Several specialized renamers can be easier (or not) to build than one wide renamer of the same effective width. The same, but with higher certainty, applies to several specialized register files vs unified register file with the same effective number of read/write ports.
Also, I'd think that useful uArch tricks like Intel's compare+branch macroOp fusion are easier with a single software-visible set of flags than with either register-based branches or multiple sets of arithmetic flags.

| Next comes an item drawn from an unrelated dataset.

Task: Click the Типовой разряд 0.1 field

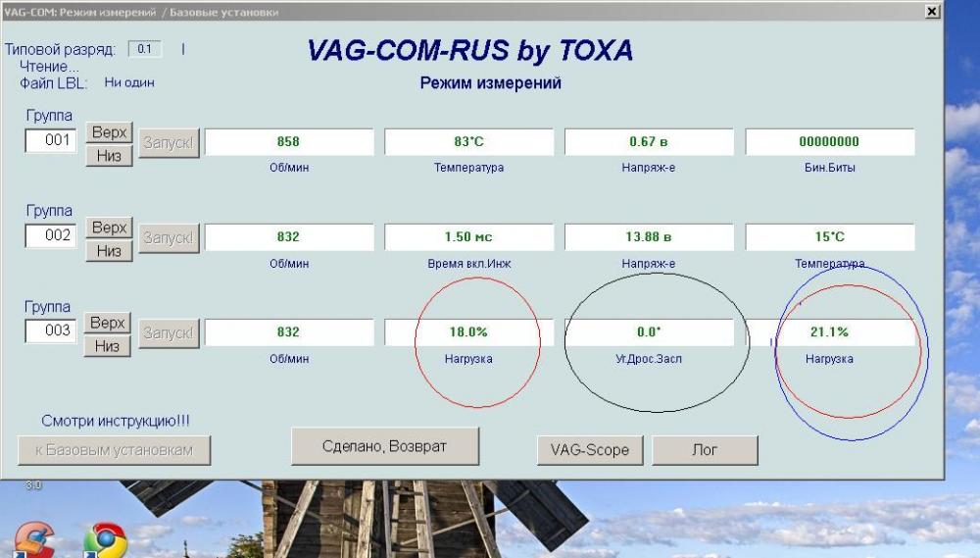Action: click(145, 49)
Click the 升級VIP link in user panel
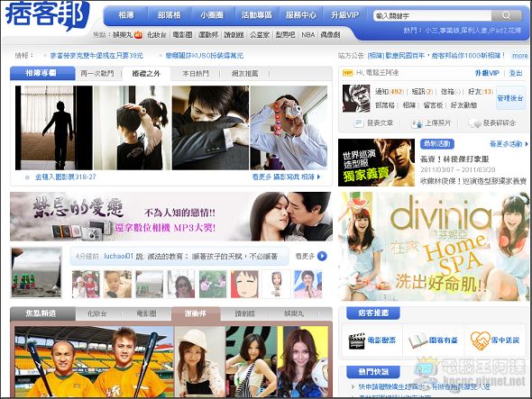This screenshot has width=532, height=399. [x=487, y=73]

> That being said there are better and worse ways to do that, and perhaps an even better alterative is a
> compare-and-branch instruction (although I wouldn’t want that as the only comparison instruction).
>
IIRC, MIPS has compare-and-branch-on-equal/nonequal
Altera Nios2, which is in many other aspects almost carbon copy of MIPS, have complete set of 2-reg compare-and-branch instructions.